“You’re worried about him, aren’t you?”
Williams didn’t turn around. “Yeah. I guess I am.”
He exhaled cigar smoke. “It’s not like him to be so …”
“Morose?”
“Yeah. I guess that’s it. You know, he’s been at that pond almost since we got here … just drinking and staring … completely
oblivious. Remember how I told you that neither of us could recall our previous
lives? Well, maybe he’s recalling …” He paused, struggling to find the right
words. “A different state of being. A different incarnation. I think he was a man once. A man who lived for a very long time.”
“A lonely man, then …”
“Yes. Sort of a last man standing. And I think
when we met … he rediscovered something he’d been missing for a long time.”
“Friendship. Someone to talk to,” she said.

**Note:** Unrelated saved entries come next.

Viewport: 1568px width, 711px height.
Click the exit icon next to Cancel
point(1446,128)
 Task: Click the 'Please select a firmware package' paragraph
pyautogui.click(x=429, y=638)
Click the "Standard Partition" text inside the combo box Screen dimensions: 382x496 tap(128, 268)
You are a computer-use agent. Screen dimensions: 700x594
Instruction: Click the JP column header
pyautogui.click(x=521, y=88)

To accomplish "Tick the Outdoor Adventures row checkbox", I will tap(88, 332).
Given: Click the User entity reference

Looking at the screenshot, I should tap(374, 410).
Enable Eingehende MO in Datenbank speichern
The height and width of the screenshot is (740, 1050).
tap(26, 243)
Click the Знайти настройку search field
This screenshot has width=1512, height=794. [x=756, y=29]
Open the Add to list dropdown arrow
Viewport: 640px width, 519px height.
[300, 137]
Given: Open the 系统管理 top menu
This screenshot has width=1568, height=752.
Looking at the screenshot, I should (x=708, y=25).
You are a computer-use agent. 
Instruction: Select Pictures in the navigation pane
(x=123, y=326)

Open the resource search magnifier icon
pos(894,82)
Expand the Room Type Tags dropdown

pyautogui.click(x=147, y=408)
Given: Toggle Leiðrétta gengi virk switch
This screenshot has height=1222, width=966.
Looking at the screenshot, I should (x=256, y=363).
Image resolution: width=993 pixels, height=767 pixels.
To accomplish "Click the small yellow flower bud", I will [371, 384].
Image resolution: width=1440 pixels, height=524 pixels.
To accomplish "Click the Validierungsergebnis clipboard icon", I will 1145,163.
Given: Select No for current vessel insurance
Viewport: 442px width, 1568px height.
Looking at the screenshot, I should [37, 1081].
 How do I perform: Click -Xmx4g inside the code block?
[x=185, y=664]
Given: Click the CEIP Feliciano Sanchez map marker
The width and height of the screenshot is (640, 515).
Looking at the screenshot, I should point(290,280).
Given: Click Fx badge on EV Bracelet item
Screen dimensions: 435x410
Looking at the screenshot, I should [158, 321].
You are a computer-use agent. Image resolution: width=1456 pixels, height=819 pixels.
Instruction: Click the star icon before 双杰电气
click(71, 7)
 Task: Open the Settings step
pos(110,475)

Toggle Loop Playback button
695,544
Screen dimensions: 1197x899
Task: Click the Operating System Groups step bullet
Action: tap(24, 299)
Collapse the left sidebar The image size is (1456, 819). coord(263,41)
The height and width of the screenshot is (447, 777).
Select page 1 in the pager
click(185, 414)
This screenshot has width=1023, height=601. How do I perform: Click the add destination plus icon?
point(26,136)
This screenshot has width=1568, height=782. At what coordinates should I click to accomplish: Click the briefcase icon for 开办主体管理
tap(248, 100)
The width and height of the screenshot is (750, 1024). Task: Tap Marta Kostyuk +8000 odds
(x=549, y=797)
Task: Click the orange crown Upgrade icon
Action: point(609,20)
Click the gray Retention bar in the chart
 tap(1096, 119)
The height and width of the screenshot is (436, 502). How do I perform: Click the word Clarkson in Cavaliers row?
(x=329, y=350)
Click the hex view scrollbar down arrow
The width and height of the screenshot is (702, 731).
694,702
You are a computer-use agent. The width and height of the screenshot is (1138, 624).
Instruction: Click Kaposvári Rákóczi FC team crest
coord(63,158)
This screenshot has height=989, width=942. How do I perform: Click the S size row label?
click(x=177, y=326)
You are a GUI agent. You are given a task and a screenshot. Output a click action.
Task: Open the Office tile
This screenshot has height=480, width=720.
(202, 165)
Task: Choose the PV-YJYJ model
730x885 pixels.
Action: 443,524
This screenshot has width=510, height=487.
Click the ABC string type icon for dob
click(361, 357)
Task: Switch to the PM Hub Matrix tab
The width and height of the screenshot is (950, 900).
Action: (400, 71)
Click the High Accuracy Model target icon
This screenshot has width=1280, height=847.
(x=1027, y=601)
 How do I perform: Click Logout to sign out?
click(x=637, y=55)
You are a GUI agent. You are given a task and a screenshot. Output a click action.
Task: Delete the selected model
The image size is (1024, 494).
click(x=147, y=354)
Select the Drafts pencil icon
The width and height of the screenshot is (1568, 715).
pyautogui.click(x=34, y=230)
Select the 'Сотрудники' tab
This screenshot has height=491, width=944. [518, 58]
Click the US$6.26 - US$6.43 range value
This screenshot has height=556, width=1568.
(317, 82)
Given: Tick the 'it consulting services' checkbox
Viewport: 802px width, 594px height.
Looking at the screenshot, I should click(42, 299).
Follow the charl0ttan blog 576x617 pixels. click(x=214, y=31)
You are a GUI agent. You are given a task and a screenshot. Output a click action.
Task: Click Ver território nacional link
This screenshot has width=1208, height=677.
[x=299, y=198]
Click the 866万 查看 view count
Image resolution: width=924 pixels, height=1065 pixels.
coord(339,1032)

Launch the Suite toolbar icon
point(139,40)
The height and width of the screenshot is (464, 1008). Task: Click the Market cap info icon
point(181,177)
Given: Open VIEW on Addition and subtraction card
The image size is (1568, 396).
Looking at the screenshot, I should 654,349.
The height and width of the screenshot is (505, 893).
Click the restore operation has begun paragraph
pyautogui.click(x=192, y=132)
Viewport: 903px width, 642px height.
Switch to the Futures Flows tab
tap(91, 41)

“More than that. A reason to live. I—I’ve felt it myself. All those weeks, months, spent walking alone. I told you about
Tanelorn. Well that was what we called our reason to live … our reason for putting one foot in front of the other. Because without that …”
“‘Gazelle Theory,’” she said.
“What?”
She laughed a little. “Something my husband used
to say. It means, ‘move or die.’”
He laughed a little
himself. “That’s good. ‘Move or die.’ Whether it’s a physical death or an
emotional one.” He stared at Ank in the gloaming before another hand touched
him, this time Luna. “Is Ank all right?”